1. Let $\displaystyle \mathfrak{q}$ be an ideal of B which is maximal subject to $\displaystyle \mathfrak{q}\cap A\subseteq \mathfrak{p}$. Show that

- $\displaystyle \mathfrak{q}$ is a maximal ideal of B

- $\displaystyle \mathfrak{q}\cap S=\emptyset$, where $\displaystyle S=A\setminus \mathfrak{p}$ (solved)

NOTE: Not sure if this should be "a maximal ideal of B", or "an ideal of B, maximal subject to $\displaystyle \mathfrak{q}\cap S=\emptyset$".

2. Let $\displaystyle \mathfrak{q}'\subsetneq \mathfrak{q}$ be ideals of B such that $\displaystyle \mathfrak{q}'\cap A=\mathfrak{p}=\mathfrak{q}\cap A$. Show that

- $\displaystyle \mathfrak{q}'$ is NOT a prime ideal of B [HINT: Consider integrality in $\displaystyle B/\mathfrak{q}'$].

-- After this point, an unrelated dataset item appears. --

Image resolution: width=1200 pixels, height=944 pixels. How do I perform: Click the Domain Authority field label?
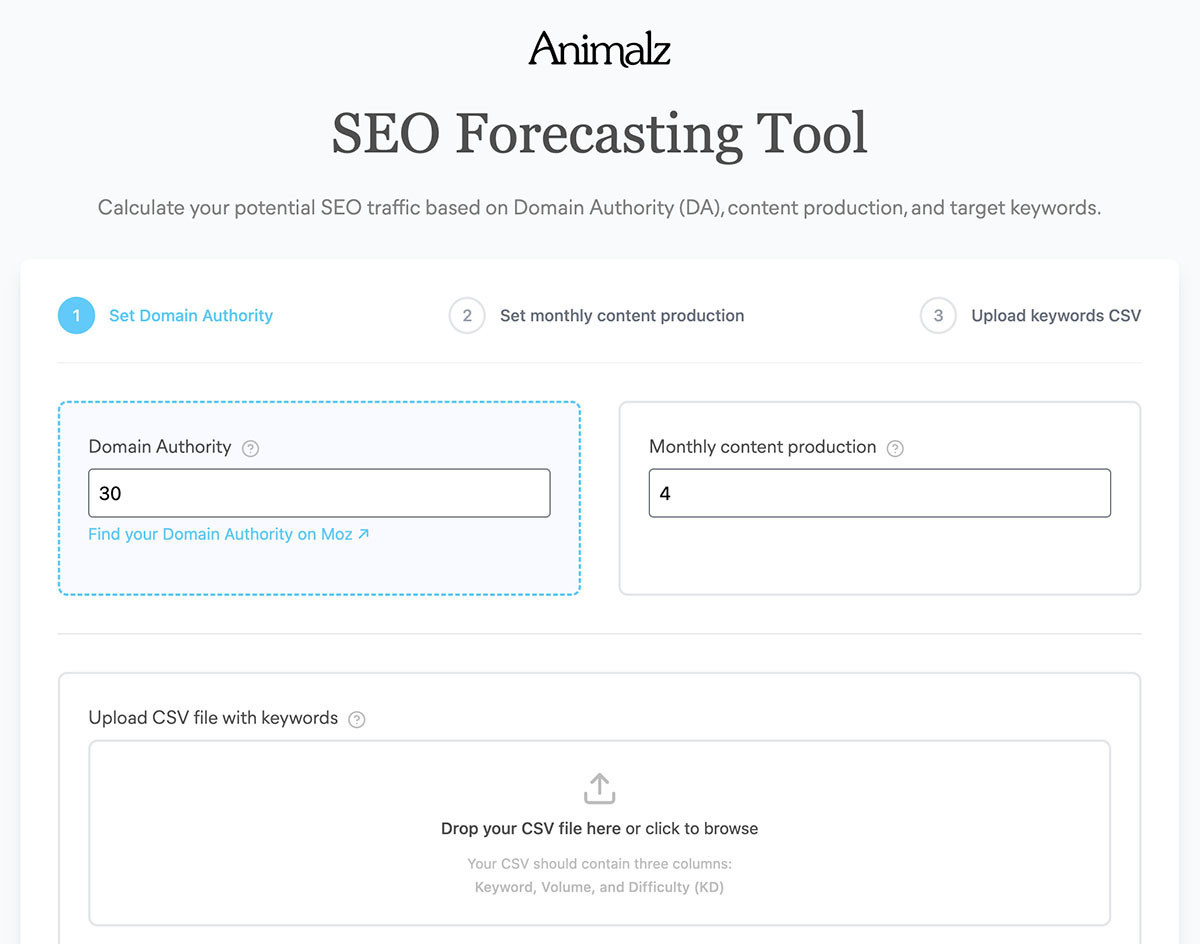(160, 447)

3. Suppose that $\displaystyle \mathfrak{q}$ is a maximal ideal of B, such that $\displaystyle \mathfrak{q}\cap A\subseteq\mathfrak{p}$. Show that

- $\displaystyle \mathfrak{q}\cap A=\mathfrak{p}$. (solved)

4. Using 1-3, deduce that if $\displaystyle \mathfrak{p}\subseteq \mathfrak{p}'$ are prime ideals of A and $\displaystyle \mathfrak{q}$ is a prime ideal of B such that $\displaystyle \mathfrak{p}=A\cap \mathfrak{q}$ then there exists a prime ideal $\displaystyle \mathfrak{q}'$ of B such that

- $\displaystyle \mathfrak{q}\subseteq \mathfrak{q}'$

- $\displaystyle p'=A\cap \mathfrak{q}'$.

Any help would be greatly appreciated - I have made some progress, for example in Q1 I am fairly sure you have to suppose for a contradiction you can find an ideal $\mathfrak{r}\supsetneq\mathfrak{q}$ and then let $x\in \mathfrak{r}\setminus \mathfrak{q}$ and somehow show $(\mathfrak{q}+Bx)\cap A\subseteq \mathfrak{p}$. Not sure how to do this.

In 2 it may be helpful to know two theorems:

- If B is integral over A, q is an ideal of B, and P = A int q, then B/q is integral over A/P.

- if B is integral over A and both are integral domains, then A is a field if and only if B is a field.